After the Storm – My Plea for Minimal Pruning

It IS important to clean up, so a certain amount of saw work is inevitable. But it doesn’t hurt to wait a minute on the re-shaping, even though the natural inclination is otherwise.

This is recent experience talking,

maple tree with leaves in snow

We got 22 inches of snow in the infamous October storm. Note that the maple not only has leaves; they haven’t even started to turn.

The loss list keeps expanding as falling leaves expose broken branches we missed earlier, but the general shape of the disaster has been clear for long enough to prompt a bit of family discussion on the subject of remedial pruning.

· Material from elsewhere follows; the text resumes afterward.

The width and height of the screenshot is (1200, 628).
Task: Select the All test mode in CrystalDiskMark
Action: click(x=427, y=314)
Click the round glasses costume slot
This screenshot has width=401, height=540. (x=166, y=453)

blooming giant magnolia tree

Somewhere between a third and a half of the magnolia, seen here in happier days.

snow-laden magnolia with breakage

It’s not too clear through the snow, but you can see it’s the middle that went.



Barely visible in back on the left: a bird's eye view of the top of one of the ancient plum trees. You don’t have to be a bird because the tree has snapped at the base and is now horizontal.

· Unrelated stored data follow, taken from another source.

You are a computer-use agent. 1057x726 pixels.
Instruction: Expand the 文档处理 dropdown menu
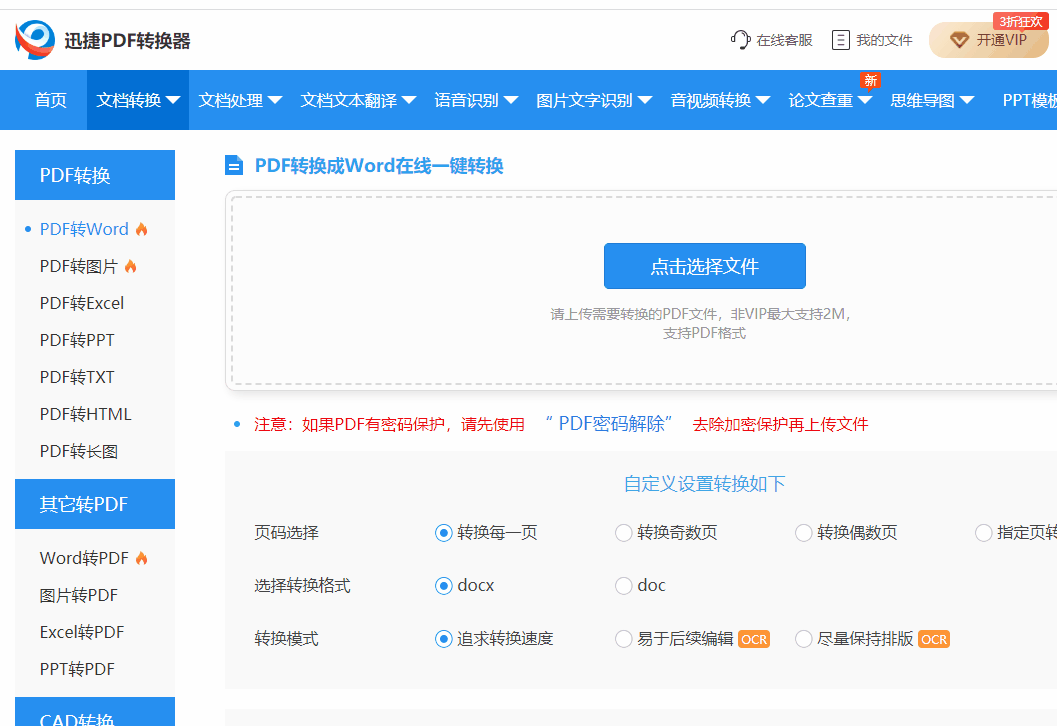coord(240,100)
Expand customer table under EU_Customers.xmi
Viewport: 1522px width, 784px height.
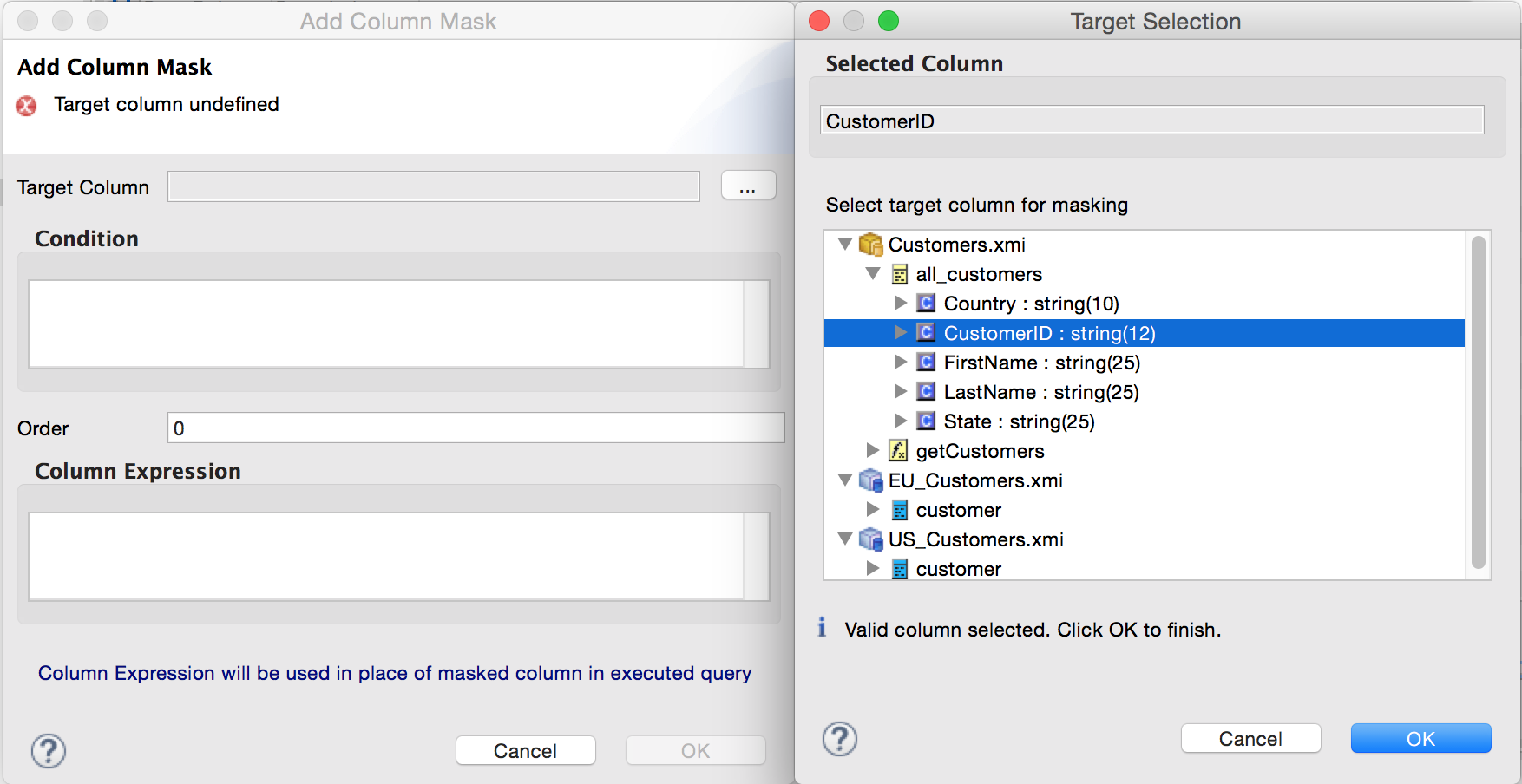pos(873,510)
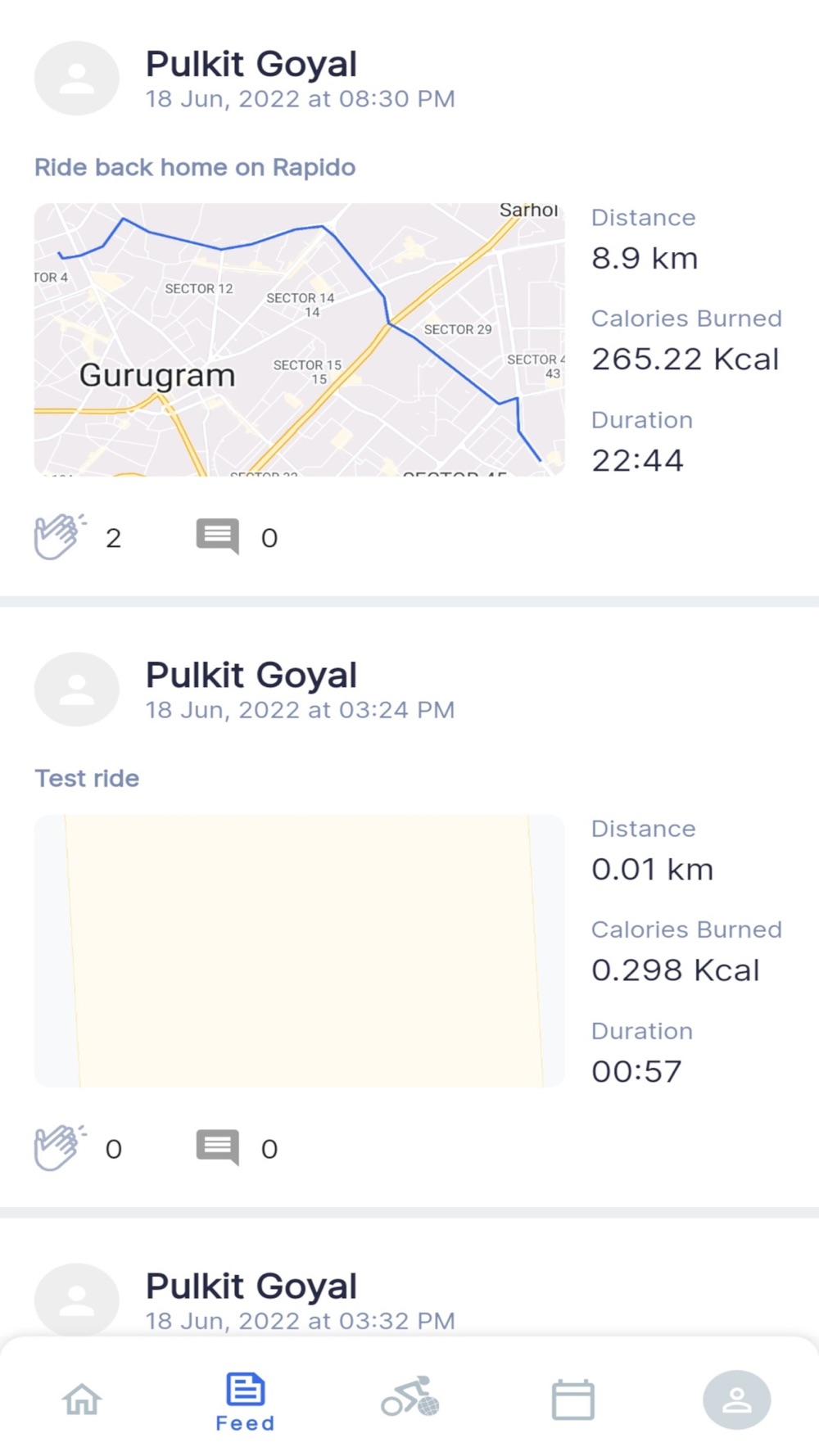Open the bike ride tab
The height and width of the screenshot is (1456, 819).
click(410, 1397)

Also a 15 foot arbor vitae and most of the treasured oak leaf hydrangea it fell on

autumn color on oak leaf hydrangea

Arbor vitae and oak leaf hydrangea are a lovely combination – until they’re not.

and a great deal more.

A lot of the clean up was pretty much cut and dried – or cut, anyway  (saturated ground left by repeated heavy rains is one reason so many things went over)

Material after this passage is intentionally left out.